++++ Dataset records ++++
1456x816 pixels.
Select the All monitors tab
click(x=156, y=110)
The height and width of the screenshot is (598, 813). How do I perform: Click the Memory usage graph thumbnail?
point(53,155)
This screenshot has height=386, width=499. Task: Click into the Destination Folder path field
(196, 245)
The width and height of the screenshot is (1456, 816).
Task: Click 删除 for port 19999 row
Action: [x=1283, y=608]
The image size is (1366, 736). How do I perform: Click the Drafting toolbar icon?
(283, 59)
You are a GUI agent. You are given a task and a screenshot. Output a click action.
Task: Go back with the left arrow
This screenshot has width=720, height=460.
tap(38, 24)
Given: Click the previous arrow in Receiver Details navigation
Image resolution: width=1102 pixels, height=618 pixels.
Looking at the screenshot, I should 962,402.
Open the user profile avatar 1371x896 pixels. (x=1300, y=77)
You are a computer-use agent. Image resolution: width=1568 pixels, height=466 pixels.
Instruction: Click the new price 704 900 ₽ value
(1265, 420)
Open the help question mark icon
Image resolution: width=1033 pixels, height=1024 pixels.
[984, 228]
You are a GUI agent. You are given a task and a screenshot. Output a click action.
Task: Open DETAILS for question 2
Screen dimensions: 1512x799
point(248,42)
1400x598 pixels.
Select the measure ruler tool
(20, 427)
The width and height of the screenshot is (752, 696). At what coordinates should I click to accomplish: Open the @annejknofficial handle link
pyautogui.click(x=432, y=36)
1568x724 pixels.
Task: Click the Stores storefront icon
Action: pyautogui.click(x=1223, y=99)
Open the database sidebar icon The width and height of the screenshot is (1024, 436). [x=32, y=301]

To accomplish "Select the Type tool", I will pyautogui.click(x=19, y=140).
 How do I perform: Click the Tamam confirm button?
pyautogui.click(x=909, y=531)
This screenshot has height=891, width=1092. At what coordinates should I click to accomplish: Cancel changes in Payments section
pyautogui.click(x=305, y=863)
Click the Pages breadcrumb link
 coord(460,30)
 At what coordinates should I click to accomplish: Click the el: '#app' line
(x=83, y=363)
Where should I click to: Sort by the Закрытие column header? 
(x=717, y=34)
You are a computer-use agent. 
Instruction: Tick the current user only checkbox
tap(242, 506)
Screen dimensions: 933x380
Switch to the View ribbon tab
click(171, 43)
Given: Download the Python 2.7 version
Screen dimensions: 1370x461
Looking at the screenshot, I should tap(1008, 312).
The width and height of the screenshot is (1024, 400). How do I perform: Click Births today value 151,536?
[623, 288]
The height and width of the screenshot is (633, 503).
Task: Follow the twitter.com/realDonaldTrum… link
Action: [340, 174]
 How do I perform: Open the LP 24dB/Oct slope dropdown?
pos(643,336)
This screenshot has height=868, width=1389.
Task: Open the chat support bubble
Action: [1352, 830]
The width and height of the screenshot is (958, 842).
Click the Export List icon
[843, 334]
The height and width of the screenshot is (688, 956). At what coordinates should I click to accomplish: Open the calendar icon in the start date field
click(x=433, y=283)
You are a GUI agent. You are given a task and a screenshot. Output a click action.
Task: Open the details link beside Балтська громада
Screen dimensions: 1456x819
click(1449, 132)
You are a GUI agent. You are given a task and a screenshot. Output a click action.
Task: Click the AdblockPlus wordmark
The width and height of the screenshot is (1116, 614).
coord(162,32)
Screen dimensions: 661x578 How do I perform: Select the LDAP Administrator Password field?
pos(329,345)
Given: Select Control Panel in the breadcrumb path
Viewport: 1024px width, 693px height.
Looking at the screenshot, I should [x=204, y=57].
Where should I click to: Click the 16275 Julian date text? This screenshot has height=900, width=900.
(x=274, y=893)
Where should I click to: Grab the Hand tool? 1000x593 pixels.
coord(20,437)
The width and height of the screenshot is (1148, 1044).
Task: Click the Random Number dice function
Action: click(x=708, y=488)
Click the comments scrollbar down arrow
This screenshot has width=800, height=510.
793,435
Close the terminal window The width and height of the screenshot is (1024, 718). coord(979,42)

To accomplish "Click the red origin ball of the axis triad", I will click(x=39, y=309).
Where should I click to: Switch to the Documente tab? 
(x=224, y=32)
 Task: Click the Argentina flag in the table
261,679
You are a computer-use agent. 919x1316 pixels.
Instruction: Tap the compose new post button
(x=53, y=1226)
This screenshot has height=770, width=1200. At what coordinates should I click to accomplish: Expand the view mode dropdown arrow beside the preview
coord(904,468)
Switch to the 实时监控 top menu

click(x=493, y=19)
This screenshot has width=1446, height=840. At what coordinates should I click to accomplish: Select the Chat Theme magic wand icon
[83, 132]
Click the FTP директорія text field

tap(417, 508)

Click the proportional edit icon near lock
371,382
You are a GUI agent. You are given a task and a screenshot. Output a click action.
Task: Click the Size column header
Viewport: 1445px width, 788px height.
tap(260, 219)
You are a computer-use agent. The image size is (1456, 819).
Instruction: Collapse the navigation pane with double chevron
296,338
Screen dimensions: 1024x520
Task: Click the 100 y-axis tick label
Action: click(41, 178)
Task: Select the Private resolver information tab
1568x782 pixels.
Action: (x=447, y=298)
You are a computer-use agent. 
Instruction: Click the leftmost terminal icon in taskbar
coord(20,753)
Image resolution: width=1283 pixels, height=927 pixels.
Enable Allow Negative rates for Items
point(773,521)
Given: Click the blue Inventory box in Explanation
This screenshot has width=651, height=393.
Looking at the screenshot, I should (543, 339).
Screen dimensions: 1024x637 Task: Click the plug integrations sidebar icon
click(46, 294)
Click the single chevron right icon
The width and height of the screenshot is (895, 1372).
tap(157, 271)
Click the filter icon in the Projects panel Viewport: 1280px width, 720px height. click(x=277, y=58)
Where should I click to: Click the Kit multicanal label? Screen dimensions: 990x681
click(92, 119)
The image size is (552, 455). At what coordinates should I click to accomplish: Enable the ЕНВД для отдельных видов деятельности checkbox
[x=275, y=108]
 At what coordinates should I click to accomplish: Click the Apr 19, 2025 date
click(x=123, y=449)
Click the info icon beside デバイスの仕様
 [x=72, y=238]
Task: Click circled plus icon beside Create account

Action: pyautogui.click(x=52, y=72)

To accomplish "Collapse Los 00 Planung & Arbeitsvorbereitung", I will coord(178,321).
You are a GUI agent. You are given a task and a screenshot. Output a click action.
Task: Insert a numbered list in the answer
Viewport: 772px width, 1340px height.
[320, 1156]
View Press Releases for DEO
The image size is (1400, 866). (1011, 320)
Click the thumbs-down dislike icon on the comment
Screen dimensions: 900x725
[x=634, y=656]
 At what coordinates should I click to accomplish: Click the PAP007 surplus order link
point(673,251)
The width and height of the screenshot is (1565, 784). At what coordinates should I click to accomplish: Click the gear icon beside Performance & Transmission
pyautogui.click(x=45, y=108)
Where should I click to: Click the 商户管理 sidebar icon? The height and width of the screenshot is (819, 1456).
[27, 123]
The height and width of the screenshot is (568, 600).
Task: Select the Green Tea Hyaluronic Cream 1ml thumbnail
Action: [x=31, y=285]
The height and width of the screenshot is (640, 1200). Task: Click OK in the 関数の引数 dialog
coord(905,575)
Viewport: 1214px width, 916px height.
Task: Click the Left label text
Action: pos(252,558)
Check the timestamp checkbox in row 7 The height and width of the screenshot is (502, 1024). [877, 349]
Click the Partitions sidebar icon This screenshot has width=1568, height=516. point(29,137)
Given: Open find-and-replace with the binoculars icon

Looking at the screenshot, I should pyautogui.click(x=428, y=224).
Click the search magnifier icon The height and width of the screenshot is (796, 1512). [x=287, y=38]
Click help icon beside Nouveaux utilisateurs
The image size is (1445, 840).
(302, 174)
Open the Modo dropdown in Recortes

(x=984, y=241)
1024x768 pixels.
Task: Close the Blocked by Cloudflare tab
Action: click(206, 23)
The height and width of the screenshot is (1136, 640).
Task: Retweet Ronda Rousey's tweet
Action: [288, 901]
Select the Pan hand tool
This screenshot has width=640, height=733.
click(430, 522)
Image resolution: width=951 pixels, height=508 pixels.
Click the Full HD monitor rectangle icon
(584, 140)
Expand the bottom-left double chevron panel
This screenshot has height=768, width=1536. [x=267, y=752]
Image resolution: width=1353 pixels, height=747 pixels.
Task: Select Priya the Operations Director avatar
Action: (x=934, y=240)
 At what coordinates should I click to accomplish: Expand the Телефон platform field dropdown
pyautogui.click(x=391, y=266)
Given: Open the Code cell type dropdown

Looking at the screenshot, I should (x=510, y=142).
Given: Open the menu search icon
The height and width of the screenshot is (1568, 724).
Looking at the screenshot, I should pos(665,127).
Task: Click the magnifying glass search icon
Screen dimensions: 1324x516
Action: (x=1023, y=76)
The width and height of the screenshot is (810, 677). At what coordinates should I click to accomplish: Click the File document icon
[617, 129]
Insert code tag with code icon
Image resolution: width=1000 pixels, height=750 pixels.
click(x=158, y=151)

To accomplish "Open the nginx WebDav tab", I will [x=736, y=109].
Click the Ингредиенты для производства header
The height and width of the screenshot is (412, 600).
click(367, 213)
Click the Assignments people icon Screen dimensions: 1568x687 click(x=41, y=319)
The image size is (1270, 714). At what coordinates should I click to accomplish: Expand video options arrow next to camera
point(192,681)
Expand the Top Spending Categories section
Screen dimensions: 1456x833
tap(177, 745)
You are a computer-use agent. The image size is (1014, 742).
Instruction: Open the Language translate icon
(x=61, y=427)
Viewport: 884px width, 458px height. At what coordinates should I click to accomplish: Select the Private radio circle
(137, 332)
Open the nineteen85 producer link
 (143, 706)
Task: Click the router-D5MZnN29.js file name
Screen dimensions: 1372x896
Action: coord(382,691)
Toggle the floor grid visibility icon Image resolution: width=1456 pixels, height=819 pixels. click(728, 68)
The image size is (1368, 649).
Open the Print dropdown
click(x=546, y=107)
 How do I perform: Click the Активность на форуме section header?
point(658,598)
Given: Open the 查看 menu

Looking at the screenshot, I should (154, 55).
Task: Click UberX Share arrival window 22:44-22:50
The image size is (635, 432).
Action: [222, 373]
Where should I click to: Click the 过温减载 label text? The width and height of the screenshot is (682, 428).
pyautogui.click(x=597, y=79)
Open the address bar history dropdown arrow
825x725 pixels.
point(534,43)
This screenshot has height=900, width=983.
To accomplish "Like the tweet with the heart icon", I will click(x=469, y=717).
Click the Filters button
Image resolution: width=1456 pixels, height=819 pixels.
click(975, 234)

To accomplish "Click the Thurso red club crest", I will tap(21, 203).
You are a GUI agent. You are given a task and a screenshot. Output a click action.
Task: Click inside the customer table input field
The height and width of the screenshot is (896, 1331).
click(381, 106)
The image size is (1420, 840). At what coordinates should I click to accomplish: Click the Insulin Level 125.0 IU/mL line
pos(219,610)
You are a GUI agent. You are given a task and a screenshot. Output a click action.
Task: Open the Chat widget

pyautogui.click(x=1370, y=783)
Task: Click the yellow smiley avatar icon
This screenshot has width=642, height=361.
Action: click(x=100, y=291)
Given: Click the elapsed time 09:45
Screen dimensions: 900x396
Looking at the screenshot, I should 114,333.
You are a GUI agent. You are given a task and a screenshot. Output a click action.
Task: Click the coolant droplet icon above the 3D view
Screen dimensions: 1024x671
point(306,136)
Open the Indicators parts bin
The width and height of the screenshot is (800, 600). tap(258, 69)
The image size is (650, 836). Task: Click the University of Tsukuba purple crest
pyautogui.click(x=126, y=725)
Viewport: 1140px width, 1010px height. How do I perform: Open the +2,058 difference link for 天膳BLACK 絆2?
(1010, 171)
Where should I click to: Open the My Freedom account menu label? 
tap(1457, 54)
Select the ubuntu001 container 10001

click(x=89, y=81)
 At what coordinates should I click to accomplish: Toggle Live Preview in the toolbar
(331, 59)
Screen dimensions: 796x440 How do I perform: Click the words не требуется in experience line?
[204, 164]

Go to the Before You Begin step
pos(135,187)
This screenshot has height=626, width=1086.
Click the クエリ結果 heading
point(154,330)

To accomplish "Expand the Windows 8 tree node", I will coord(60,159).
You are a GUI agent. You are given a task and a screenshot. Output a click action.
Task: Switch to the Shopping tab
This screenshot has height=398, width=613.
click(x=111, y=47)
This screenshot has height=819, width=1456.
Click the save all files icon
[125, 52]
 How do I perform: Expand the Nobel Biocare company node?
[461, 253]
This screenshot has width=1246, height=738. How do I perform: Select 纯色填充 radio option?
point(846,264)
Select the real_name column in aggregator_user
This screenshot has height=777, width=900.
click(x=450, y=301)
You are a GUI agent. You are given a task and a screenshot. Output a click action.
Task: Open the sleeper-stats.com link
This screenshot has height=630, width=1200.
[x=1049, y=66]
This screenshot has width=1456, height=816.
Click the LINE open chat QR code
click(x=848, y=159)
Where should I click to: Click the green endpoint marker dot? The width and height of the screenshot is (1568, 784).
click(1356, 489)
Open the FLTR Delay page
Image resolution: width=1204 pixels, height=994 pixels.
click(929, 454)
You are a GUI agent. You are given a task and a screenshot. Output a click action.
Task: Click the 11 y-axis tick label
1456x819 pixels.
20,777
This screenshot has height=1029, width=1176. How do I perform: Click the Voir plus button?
++++
■ **Your goal**
Please write out, word for word, the part of the rows above that opens with the line containing "Screen dimensions: 661x578" and closes with the line containing "coord(904,468)", including both of those lines.

■ **Complete answer**
Screen dimensions: 661x578 How do I perform: Select the LDAP Administrator Password field?
pos(329,345)
Given: Select Control Panel in the breadcrumb path
Viewport: 1024px width, 693px height.
Looking at the screenshot, I should [x=204, y=57].
Where should I click to: Click the 16275 Julian date text? This screenshot has height=900, width=900.
(x=274, y=893)
Where should I click to: Grab the Hand tool? 1000x593 pixels.
coord(20,437)
The width and height of the screenshot is (1148, 1044).
Task: Click the Random Number dice function
Action: click(x=708, y=488)
Click the comments scrollbar down arrow
This screenshot has width=800, height=510.
793,435
Close the terminal window The width and height of the screenshot is (1024, 718). coord(979,42)

To accomplish "Click the red origin ball of the axis triad", I will click(x=39, y=309).
Where should I click to: Switch to the Documente tab? 
(x=224, y=32)
 Task: Click the Argentina flag in the table
261,679
You are a computer-use agent. 919x1316 pixels.
Instruction: Tap the compose new post button
(x=53, y=1226)
This screenshot has height=770, width=1200. At what coordinates should I click to accomplish: Expand the view mode dropdown arrow beside the preview
coord(904,468)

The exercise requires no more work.